任务调度
schedule
install
pip install schedule
usage
import schedule
# add schedule job
schedule.every(10).seconds.do(lambda: print("running"))
# run scheduler
while True:
schedule.run_pending()
time.sleep(1)
add job with parameters
def func(name: str):
print(f"My name is {name}")
schedule.every(5).seconds.do(func, name="Tom")
while True:
schedule.run_pending()
time.sleep(1)
Apscheduler
Install
pip install apscheduler
Triggers:任务触发逻辑
- cron:cron 格式触发
- interval:固定时间间隔触发
- date:在某固定日期触发一次
- combine:组合条件触发
Scheduler
BlockingScheduler
: 阻塞式,当程序只运行这个 scheduler 时使用BackgroundScheduler
:调度器在后台运行
Executor
ThreadPoolExecutor
:默认使用多线程执行器ProcessPoolExecutor
:如果是 CPU 密集型任务可以使用多进程执行器
Job store:如果任务调度信息存在内存中,当程序退出后会丢失,可以其他存储器进行持久化存储
MemoryJobStore
: 默认使用内存存储SQLAlchemyJobStore
MongoDBJobStore
- etc.
创建 scheduler
# 创建 BlockingScheduler
from apscheduler.schedulers.blocking import BlockingScheduler
scheduler = BlockingScheduler()
# 创建 BackgroundScheduler
from apscheduler.schedulers.background import BackgroundScheduler
scheduler = BackgroundScheduler()
# 自定义 job store、executor、job defaults、time zone
import pytz
from apscheduler.jobstores.sqlalchemy import SQLAlchemyJobStore
from apscheduler.executors.pool import ThreadPoolExecutor, ProcessPoolExecutor
scheduler = BackgroundScheduler(
jobstores={'mongo': MongoDBJobStore()},
executors={'processpool': ProcessPoolExecutor(5)},
job_defaults = {
'coalesce': False,
'max_instances': 3
},
timezone=pytz.utc
)
新增任务
from datetime import datetime
def tick():
print(datetime.now().strftime('%Y-%m-%d %H:%M:%S'))

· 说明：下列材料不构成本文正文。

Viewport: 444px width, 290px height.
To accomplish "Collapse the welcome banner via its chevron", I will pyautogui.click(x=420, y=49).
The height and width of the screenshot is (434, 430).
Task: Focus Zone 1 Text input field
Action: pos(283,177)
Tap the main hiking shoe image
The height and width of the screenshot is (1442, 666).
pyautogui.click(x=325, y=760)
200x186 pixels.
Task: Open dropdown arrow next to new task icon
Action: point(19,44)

# add job with cron trigger
scheduler.add_job(tick, "cron", second=0) # every minute at second 0
先创建 triggers 再创建任务
from apscheduler.triggers.interval import IntervalTrigger
from apscheduler.triggers.cron import CronTrigger
c_trigger = CronTrigger(second=0) # every minute at second 0
i_trigger = IntervalTrigger(seconds=10) # every 10 seconds
scheduler.add_job(tick, c_trigger)
scheduler.add_job(tick, i_trigger)
带参数任务
def whoami(name: str, age: int):
print(f"My name is {name}, age is {age}")
scheduler.add_job(whoami, i_trigger, args=("Tom",))
# or
scheduler.add_job(whoami, i_trigger, kwargs={"name":"Tom", "age":13})
启动调度器
# start
scheduler.start()
# shutdown
scheduler.shutdown()
网络模块
urllib
urllib.request
import urllib.request, json
url = 'http://your.url'
data = {"name": "Tom", "age": "16"}
req = urllib.request.Request(url)
req.add_header('Content-Type', 'application/json; charset=utf-8')
jsondata = json.dumps(data)
jsondataasbytes = jsondata.encode('utf-8')
req.add_header('Content-Length', len(jsondataasbytes))
res = urllib.request.urlopen(req, jsondataasbytes)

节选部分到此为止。